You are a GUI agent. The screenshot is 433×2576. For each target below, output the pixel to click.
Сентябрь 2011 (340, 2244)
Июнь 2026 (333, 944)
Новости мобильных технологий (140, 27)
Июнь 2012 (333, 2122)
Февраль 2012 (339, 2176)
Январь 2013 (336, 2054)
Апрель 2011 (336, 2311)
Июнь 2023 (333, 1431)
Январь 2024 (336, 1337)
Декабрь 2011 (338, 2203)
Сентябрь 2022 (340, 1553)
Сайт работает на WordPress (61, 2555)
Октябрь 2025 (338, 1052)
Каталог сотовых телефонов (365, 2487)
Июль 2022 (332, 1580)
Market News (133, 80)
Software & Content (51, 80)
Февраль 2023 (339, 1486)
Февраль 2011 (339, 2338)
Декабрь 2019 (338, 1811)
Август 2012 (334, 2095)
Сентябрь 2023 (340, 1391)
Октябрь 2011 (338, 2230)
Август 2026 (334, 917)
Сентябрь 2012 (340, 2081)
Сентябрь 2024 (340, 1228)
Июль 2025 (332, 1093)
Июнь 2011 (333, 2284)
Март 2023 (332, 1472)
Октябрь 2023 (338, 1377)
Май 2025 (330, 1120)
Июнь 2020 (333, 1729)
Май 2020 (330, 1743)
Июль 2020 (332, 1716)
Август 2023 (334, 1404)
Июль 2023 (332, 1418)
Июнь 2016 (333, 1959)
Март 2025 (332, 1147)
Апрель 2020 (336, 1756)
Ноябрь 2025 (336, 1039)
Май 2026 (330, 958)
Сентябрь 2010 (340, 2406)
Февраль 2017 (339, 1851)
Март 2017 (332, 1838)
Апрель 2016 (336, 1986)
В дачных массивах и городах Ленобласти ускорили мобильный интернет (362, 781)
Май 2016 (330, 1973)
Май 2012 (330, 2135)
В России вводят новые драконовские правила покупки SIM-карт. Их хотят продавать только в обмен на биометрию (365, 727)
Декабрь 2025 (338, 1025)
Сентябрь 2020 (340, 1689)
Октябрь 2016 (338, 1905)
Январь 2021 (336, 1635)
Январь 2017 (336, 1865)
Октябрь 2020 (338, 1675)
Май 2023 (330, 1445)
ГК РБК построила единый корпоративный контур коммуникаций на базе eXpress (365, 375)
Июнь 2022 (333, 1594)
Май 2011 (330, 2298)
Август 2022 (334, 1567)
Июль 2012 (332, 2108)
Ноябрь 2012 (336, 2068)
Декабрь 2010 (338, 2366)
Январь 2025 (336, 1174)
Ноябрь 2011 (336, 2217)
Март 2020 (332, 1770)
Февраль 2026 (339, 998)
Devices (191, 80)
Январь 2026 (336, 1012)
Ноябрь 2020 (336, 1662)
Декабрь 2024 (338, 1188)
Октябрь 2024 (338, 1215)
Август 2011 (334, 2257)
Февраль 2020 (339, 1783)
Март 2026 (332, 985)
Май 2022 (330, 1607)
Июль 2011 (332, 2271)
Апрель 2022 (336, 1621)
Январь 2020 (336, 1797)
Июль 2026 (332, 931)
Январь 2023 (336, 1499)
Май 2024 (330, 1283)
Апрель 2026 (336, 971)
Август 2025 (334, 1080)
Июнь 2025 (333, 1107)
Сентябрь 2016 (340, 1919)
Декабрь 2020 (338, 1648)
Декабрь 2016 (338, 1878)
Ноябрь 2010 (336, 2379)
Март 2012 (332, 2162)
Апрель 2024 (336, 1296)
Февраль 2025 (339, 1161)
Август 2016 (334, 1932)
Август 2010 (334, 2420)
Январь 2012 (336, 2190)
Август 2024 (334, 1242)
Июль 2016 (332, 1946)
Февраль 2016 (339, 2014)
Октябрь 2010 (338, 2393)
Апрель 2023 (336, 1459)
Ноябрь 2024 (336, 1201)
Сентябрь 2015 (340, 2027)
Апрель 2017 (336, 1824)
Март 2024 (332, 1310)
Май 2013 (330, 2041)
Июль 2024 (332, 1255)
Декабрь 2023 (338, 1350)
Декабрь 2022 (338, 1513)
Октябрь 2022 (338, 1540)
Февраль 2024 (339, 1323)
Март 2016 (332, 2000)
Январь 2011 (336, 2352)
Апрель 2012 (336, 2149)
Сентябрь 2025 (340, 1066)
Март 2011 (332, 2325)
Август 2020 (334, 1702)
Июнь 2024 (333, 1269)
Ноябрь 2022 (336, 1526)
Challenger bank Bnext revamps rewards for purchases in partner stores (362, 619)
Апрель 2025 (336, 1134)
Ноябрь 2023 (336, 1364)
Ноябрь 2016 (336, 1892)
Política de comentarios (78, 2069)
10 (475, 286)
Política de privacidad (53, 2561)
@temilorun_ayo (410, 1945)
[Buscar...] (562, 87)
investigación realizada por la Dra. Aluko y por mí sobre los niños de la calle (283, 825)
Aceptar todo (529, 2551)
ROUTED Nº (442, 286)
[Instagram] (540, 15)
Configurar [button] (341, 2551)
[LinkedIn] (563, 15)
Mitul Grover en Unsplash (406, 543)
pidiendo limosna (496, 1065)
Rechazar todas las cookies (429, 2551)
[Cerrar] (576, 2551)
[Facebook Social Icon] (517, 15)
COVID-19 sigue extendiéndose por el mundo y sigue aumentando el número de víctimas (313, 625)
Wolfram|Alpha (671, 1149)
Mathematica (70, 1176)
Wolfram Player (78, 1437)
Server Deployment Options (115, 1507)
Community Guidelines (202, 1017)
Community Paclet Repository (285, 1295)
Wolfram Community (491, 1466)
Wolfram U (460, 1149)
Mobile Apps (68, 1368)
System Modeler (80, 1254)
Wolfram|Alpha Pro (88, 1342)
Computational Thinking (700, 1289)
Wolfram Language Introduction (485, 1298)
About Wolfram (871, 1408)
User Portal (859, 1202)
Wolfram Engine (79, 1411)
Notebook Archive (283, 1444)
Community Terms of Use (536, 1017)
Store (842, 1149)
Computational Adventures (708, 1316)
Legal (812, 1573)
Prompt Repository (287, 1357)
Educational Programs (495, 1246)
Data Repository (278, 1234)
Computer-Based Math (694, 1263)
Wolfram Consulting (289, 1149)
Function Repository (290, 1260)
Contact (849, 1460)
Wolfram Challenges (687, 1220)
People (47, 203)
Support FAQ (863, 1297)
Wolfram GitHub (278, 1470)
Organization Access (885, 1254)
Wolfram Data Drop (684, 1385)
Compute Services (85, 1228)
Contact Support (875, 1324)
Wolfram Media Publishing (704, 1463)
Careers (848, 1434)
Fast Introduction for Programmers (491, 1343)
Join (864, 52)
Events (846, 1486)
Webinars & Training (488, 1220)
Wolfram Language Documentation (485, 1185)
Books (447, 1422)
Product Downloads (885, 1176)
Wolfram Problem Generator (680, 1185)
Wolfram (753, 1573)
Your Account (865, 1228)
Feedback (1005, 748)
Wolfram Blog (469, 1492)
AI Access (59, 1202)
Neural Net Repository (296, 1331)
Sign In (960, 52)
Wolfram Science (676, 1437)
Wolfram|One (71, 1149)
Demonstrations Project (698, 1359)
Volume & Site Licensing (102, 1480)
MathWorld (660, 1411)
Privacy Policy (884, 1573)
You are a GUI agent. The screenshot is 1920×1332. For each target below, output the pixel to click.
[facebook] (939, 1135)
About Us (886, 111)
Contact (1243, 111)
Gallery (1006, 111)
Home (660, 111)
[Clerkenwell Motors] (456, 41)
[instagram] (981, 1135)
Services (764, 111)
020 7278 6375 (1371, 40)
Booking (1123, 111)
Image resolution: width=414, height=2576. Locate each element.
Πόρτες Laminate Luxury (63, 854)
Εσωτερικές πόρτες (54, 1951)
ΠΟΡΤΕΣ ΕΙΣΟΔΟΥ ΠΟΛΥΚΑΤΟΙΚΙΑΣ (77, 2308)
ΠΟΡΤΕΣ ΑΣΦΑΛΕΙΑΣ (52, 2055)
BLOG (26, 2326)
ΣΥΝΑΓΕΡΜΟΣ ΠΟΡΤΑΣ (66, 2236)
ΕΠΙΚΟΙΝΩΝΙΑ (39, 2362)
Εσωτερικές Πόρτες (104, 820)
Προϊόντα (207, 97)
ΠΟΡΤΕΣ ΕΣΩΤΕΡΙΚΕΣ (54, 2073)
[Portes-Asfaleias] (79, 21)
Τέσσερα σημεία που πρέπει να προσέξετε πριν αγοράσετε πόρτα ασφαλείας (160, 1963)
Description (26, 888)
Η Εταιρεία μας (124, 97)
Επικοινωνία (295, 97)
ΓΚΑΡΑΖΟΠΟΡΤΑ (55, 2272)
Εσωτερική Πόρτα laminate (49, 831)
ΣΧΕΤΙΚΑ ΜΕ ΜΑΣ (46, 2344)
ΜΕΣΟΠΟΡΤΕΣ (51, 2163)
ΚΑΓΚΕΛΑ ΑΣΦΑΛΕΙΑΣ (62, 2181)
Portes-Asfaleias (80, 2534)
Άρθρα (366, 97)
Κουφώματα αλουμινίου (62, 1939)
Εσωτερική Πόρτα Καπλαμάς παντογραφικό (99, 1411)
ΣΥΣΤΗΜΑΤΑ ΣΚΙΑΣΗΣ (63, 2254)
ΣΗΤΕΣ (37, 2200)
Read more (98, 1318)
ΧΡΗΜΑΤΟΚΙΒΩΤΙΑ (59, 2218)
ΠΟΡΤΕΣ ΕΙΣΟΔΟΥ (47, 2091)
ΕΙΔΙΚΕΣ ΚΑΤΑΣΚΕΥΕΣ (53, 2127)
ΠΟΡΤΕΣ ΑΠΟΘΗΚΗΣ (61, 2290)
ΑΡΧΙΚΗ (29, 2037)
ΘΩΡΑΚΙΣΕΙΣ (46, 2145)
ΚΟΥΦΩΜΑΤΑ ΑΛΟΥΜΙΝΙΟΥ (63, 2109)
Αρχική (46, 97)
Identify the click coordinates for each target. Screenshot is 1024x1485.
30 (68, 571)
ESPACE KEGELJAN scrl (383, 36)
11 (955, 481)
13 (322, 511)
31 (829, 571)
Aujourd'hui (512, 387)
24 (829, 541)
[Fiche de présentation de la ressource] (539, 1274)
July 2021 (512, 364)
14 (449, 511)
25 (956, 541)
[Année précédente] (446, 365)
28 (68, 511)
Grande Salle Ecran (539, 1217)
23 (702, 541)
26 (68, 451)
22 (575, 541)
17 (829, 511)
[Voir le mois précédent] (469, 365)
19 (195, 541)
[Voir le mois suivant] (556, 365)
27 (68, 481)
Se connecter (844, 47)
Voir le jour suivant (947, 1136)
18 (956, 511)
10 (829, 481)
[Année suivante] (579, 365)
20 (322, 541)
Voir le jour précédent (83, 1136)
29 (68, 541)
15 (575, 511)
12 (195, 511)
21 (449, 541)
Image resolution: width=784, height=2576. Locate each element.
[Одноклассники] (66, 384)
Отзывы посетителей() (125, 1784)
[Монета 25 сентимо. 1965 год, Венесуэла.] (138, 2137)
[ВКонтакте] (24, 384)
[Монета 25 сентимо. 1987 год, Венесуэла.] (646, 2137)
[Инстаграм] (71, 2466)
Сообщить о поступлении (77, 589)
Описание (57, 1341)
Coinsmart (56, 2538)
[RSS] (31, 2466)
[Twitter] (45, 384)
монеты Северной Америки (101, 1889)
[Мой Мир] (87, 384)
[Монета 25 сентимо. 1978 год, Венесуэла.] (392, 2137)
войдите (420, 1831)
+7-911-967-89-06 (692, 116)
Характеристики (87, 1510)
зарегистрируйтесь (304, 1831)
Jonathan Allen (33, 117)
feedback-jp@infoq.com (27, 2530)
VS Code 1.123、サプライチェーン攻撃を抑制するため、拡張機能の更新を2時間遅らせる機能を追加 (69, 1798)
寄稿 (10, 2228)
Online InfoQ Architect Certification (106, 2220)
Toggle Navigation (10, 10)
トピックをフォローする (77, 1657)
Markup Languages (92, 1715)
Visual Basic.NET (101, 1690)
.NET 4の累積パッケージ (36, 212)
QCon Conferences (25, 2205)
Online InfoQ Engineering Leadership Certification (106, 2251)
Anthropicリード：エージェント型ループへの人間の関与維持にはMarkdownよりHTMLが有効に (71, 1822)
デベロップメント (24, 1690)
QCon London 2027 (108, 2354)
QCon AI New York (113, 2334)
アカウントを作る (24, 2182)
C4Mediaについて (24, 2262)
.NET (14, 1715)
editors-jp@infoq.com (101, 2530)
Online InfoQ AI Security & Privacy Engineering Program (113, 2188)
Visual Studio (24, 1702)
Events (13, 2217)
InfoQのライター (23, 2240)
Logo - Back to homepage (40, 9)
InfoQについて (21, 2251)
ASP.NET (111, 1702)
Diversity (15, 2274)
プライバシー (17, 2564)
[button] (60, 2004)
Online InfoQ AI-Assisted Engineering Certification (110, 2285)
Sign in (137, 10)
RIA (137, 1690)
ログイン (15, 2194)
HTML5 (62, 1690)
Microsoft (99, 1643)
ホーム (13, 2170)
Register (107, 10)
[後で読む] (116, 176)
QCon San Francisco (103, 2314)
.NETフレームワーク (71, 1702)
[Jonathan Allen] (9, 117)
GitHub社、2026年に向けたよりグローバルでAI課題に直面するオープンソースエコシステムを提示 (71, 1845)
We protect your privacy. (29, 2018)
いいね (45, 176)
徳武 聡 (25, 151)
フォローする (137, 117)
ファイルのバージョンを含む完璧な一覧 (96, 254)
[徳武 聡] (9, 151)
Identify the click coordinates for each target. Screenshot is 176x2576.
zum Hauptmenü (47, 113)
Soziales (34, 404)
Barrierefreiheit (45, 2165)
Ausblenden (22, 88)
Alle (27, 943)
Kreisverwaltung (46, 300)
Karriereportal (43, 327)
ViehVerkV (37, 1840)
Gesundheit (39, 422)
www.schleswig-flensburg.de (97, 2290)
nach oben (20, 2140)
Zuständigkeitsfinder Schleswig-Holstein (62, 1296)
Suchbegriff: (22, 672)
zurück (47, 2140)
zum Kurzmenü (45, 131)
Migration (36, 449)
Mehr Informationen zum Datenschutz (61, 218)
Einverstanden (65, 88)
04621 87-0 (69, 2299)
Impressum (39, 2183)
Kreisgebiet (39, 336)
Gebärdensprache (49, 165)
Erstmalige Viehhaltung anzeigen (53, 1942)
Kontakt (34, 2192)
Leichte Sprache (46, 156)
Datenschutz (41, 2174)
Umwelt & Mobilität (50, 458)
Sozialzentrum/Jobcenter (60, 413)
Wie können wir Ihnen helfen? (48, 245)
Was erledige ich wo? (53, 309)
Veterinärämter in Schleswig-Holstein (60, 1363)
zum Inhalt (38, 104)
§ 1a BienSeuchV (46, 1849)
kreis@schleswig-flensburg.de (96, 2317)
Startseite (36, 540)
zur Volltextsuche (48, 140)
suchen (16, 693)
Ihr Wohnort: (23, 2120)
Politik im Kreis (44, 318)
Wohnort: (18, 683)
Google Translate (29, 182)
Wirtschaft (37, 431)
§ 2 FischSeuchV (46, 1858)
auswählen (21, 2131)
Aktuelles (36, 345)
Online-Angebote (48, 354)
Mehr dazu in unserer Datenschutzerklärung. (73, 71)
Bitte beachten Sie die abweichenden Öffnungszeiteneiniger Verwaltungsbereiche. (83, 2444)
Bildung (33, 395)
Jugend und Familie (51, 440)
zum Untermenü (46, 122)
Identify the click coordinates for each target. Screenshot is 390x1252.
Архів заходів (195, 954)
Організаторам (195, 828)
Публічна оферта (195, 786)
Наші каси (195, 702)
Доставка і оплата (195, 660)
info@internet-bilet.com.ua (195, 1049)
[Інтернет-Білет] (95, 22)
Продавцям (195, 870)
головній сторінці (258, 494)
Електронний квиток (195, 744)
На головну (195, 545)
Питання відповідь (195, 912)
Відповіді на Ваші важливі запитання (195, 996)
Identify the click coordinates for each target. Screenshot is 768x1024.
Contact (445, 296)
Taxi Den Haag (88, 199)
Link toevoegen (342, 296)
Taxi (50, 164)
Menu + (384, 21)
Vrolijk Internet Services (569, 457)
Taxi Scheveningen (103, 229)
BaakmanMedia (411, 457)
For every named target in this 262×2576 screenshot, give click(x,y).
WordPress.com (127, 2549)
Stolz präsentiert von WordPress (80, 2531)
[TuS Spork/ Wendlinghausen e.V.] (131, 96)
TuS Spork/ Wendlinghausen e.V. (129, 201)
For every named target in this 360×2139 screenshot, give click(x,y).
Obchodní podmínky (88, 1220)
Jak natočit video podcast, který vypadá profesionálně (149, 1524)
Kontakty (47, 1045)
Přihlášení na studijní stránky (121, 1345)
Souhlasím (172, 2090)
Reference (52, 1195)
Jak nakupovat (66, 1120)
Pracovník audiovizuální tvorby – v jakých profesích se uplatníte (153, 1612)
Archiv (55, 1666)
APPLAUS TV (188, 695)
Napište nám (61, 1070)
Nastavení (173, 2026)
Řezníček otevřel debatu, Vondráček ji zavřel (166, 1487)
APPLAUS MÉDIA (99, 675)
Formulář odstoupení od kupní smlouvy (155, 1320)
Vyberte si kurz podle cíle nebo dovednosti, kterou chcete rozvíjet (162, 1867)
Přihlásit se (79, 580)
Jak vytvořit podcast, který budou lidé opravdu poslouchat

────────

■ Task description
Of the entries listed above, reproduce only the lines starting at the line containing "24 (829, 541)" and ending at the line containing "[Мой Мир] (87, 384)". Include both, exactly as they stand.

■ Reply
24 (829, 541)
[Fiche de présentation de la ressource] (539, 1274)
July 2021 (512, 364)
14 (449, 511)
25 (956, 541)
[Année précédente] (446, 365)
28 (68, 511)
Grande Salle Ecran (539, 1217)
23 (702, 541)
26 (68, 451)
22 (575, 541)
17 (829, 511)
[Voir le mois précédent] (469, 365)
19 (195, 541)
[Voir le mois suivant] (556, 365)
27 (68, 481)
Se connecter (844, 47)
Voir le jour suivant (947, 1136)
18 (956, 511)
10 (829, 481)
[Année suivante] (579, 365)
20 (322, 541)
Voir le jour précédent (83, 1136)
29 (68, 541)
15 (575, 511)
12 (195, 511)
21 (449, 541)
Image resolution: width=784, height=2576. Locate each element.
[Одноклассники] (66, 384)
Отзывы посетителей() (125, 1784)
[Монета 25 сентимо. 1965 год, Венесуэла.] (138, 2137)
[ВКонтакте] (24, 384)
[Монета 25 сентимо. 1987 год, Венесуэла.] (646, 2137)
[Инстаграм] (71, 2466)
Сообщить о поступлении (77, 589)
Описание (57, 1341)
Coinsmart (56, 2538)
[RSS] (31, 2466)
[Twitter] (45, 384)
монеты Северной Америки (101, 1889)
[Мой Мир] (87, 384)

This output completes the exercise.